At inference time, prediction is a pure NumPy forward pass: input scaling, four matrix multiplications, and PCA reconstruction. No ML framework is needed.
Why an MLP?
We evaluated several alternatives:
- Gaussian Processes: O(n^3) scaling makes them impractical beyond a few thousand training points.
- Random Forest / XGBoost: Produces step-function approximations that are not differentiable, breaking gradient-based optimisers.
- Polynomial regression: Cannot capture the nonlinear spectral features of ice albedo.
- MLP: O(N) inference, microsecond predictions, smooth differentiable output, and compact storage (~100 KB). The sweet spot for this problem.
Verifying accuracy
Always verify a new emulator before using it for retrieval:
result = emu.verify(n_points=100, seed=123)

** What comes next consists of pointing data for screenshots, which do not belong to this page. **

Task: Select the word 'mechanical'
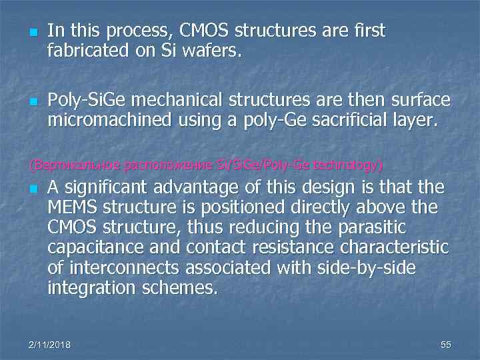(179, 100)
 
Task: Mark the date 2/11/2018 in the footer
(50, 344)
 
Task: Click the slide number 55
(446, 344)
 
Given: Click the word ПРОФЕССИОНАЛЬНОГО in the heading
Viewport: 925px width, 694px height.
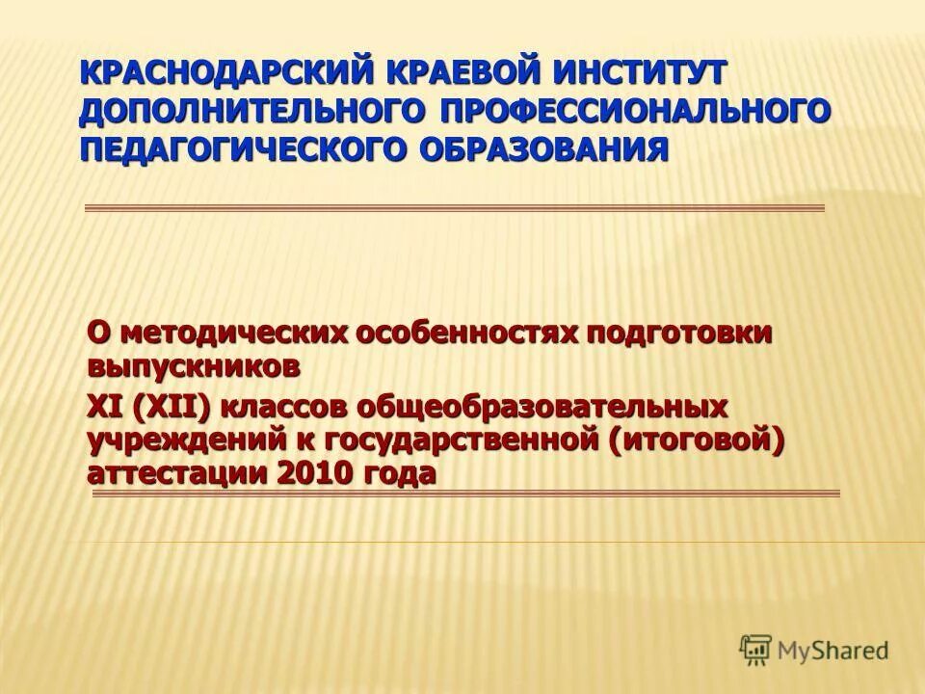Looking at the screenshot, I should tap(635, 111).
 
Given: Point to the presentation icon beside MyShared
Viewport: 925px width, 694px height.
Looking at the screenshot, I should tap(755, 650).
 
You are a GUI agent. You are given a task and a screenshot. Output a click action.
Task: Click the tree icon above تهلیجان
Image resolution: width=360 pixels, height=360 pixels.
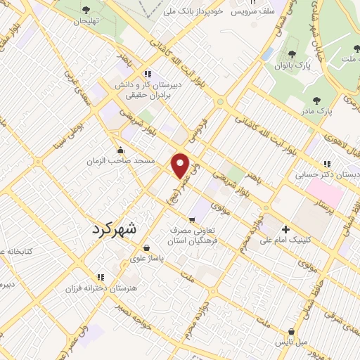click(x=86, y=10)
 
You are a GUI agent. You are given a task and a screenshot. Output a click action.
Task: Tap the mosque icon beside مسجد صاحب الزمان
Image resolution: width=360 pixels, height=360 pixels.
click(x=121, y=149)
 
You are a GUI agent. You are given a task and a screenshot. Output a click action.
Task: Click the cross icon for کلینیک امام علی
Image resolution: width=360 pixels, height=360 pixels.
click(x=285, y=229)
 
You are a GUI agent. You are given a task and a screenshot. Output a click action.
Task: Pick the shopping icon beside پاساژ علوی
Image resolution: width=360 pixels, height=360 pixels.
click(x=146, y=248)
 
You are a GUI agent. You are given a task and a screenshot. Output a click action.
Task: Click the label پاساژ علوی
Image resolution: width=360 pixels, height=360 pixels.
click(x=146, y=258)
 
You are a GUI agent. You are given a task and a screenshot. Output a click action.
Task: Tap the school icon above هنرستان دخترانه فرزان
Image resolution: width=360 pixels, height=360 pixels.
click(x=100, y=276)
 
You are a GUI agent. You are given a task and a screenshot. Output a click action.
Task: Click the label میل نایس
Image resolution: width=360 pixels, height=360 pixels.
click(x=291, y=342)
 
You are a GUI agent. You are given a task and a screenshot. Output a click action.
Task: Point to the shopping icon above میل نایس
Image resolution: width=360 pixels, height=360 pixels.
click(x=291, y=331)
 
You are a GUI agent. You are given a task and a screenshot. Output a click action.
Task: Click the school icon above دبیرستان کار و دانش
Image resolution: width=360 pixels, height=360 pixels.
click(x=147, y=73)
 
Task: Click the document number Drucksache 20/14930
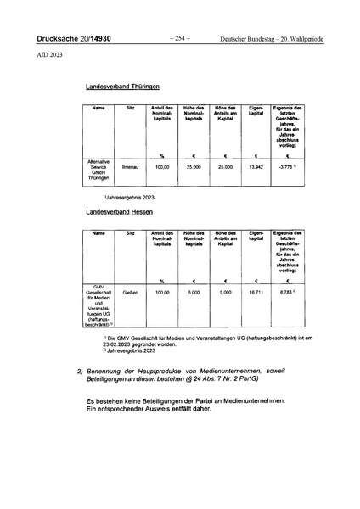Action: pyautogui.click(x=73, y=38)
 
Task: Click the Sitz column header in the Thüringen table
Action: pyautogui.click(x=130, y=108)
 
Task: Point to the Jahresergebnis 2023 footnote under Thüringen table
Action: pyautogui.click(x=127, y=197)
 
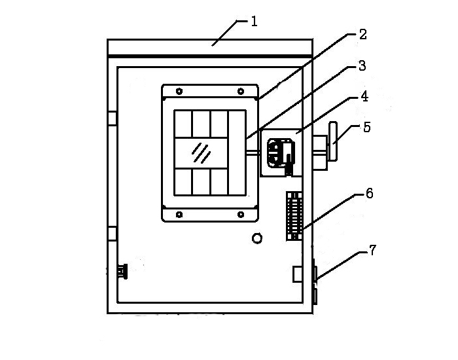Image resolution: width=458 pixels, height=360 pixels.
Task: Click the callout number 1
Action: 254,22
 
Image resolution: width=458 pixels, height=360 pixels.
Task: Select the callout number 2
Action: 362,35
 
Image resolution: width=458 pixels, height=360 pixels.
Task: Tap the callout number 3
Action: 362,66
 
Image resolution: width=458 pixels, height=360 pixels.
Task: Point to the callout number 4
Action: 364,97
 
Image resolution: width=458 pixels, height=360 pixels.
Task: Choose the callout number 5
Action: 367,127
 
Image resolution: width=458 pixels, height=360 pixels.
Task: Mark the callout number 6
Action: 370,193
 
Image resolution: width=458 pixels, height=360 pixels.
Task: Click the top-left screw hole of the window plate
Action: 179,90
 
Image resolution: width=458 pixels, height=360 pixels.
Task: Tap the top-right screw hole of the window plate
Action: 241,90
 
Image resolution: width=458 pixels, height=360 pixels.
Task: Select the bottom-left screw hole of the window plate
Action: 179,214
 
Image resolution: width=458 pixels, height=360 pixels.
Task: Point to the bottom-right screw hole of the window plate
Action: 241,214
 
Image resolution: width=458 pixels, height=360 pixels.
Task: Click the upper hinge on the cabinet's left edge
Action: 112,118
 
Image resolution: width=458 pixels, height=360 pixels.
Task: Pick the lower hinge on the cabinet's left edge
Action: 112,233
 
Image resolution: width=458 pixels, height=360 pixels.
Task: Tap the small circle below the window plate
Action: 257,239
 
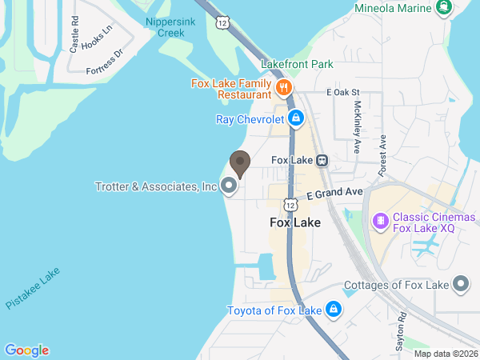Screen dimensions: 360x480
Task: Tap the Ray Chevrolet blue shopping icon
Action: coord(296,119)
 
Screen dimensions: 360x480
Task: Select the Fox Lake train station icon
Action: coord(322,160)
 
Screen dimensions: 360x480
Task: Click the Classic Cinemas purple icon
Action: coord(381,218)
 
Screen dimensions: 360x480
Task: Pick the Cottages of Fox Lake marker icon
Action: coord(461,284)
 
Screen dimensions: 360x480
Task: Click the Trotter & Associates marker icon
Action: coord(230,186)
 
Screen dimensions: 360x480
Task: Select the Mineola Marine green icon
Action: coord(442,8)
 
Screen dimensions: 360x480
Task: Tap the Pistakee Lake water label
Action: coord(33,289)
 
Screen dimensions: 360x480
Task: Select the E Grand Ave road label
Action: coord(334,194)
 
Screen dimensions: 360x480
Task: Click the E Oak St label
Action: coord(349,94)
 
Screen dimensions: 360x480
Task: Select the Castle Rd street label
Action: coord(74,35)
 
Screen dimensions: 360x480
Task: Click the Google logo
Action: coord(26,350)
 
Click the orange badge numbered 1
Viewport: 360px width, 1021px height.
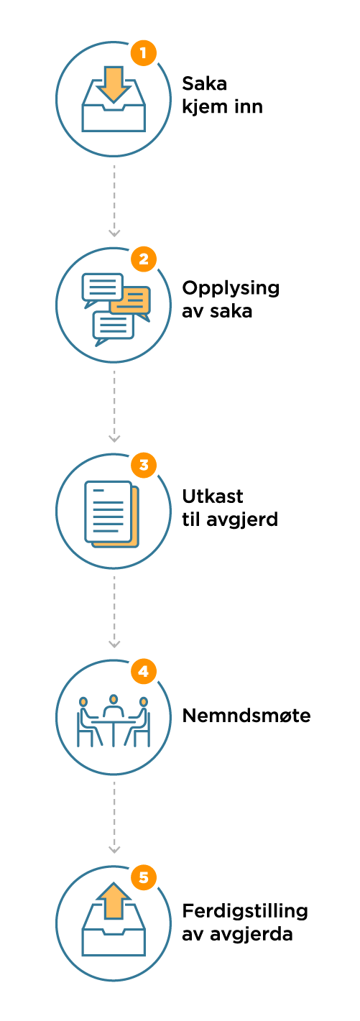[x=144, y=53]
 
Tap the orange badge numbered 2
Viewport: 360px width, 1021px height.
[x=144, y=259]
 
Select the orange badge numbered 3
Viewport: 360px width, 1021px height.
[x=144, y=466]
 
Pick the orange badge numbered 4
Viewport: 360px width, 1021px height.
[x=144, y=671]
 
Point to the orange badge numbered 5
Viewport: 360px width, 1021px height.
[x=144, y=877]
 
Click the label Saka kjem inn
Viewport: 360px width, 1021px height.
[x=222, y=96]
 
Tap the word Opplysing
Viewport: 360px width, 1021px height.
[x=231, y=289]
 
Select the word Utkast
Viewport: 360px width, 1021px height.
[x=213, y=496]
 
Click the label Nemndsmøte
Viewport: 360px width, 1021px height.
[x=246, y=716]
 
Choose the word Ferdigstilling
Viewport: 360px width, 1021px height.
[x=245, y=912]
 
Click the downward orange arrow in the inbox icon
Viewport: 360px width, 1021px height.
[x=114, y=84]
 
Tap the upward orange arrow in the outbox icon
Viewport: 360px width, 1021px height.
[x=114, y=900]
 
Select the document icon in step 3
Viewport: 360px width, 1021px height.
[x=111, y=514]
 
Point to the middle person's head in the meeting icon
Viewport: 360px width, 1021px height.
[x=114, y=699]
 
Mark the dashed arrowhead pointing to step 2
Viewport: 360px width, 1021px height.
[x=114, y=234]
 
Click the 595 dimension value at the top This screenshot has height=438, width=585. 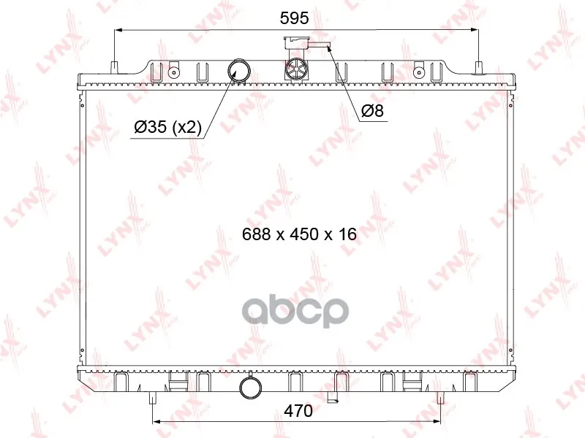click(x=295, y=18)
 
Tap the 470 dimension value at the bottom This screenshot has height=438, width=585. click(x=298, y=411)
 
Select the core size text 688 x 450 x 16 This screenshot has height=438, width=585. click(x=299, y=234)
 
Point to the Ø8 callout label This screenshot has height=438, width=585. click(x=372, y=111)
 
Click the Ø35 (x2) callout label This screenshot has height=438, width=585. click(x=167, y=127)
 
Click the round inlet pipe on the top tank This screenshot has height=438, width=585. click(x=238, y=71)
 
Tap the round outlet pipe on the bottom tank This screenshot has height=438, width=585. click(x=251, y=388)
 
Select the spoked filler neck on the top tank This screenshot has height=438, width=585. click(x=297, y=69)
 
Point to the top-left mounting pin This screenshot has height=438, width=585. click(x=115, y=68)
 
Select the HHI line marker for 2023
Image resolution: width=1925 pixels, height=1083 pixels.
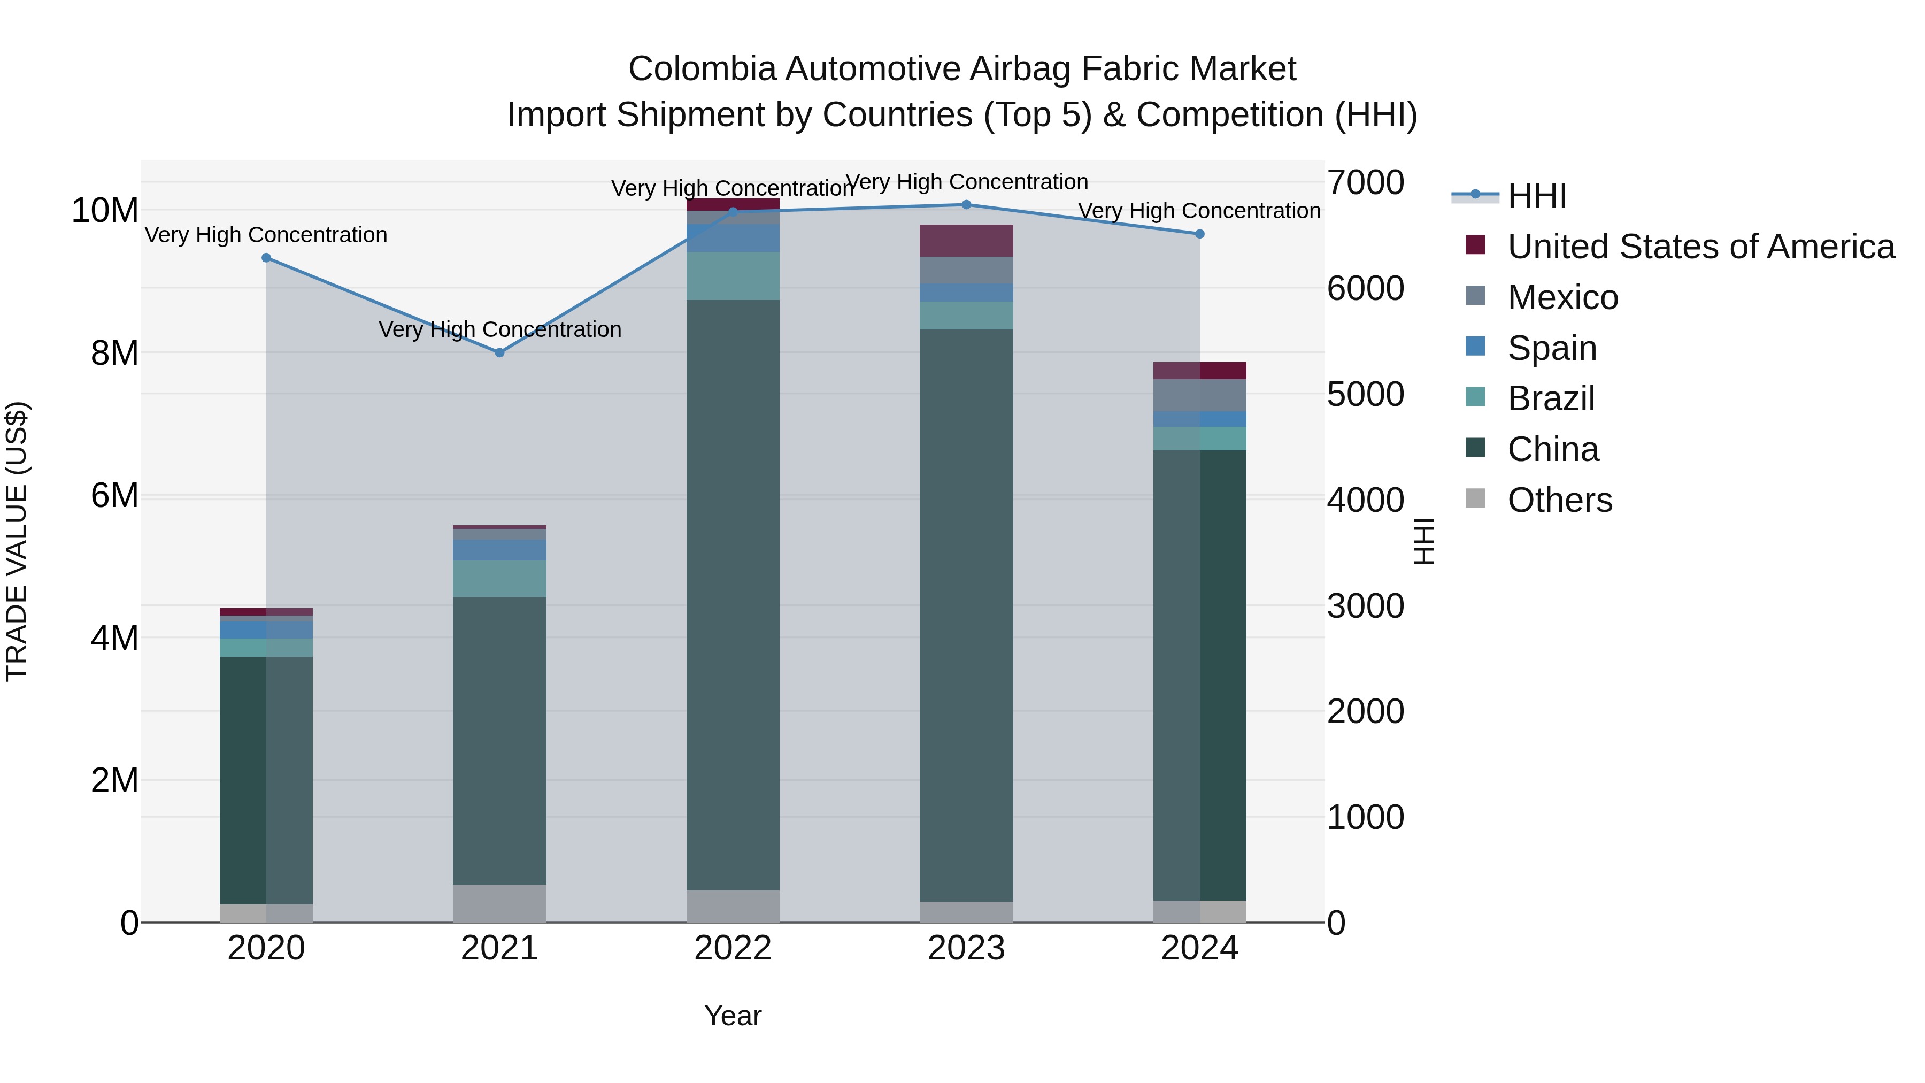click(x=966, y=204)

print(result.summary())This runs the full forward model at random parameter combinations and compares against emulator predictions. Expect:
- Spectral MAE: < 0.005 (0.5% absolute error)
- BBA MAE: < 0.005
- R2: > 0.999
Batch predictions
For parameter sweeps or sensitivity analysis, predict_batch() processes many parameter sets at once:
import numpy as np
points = np.array([
[1000, 600, 5000], # rds, rho, black_carbon
[2000, 700, 10000],
[3000, 800, 0],
])
batch = emu.predict_batch(points)
print(batch.shape) # (3, 480)Integration with inversions
The emulator integrates directly with the inversion module, providing the fast forward evaluations needed for optimisation and MCMC:
from biosnicar.inverse import retrieve
result = retrieve(
observed=measured_spectrum,
parameters=["ssa", "black_carbon"],
emulator=emu,
fixed_params={"direct": 1, "solzen": 50, "dust": 1000},
)See the inversions guide for full details.
Training guidelines
| Samples | Build time | File size | Best for |
|---|---|---|---|
| 5,000 | ~4 min | ~100 KB | 2-3 free parameters |
| 10,000 | ~8 min | ~150 KB | 4-5 free parameters |
| 20,000 | ~17 min | ~200 KB | High-accuracy applications |
More free parameters require more training samples to fill the higher-dimensional space. As a rule of thumb, use at least 1,000 samples per free parameter.
Limitations
- No extrapolation: The emulator clips inputs to the training bounds and warns if out of range. Results at the boundaries are less accurate than in the interior.
- Single-layer only: The default emulator treats the ice column as a single homogeneous layer. For multi-layer configurations, build a custom emulator with appropriate fixed layer parameters, or use the full forward model.
- No subsurface fields: The emulator predicts spectral albedo only. Heating rates, absorbed flux per layer, and subsurface light fields (
F_up,F_dwn) are not available from emulator predictions — use the full forward model viarun_model()for those. - PCA artefacts: Very extreme parameter combinations near the training bounds may produce small spectral oscillations. Increasing
n_samplesmitigates this.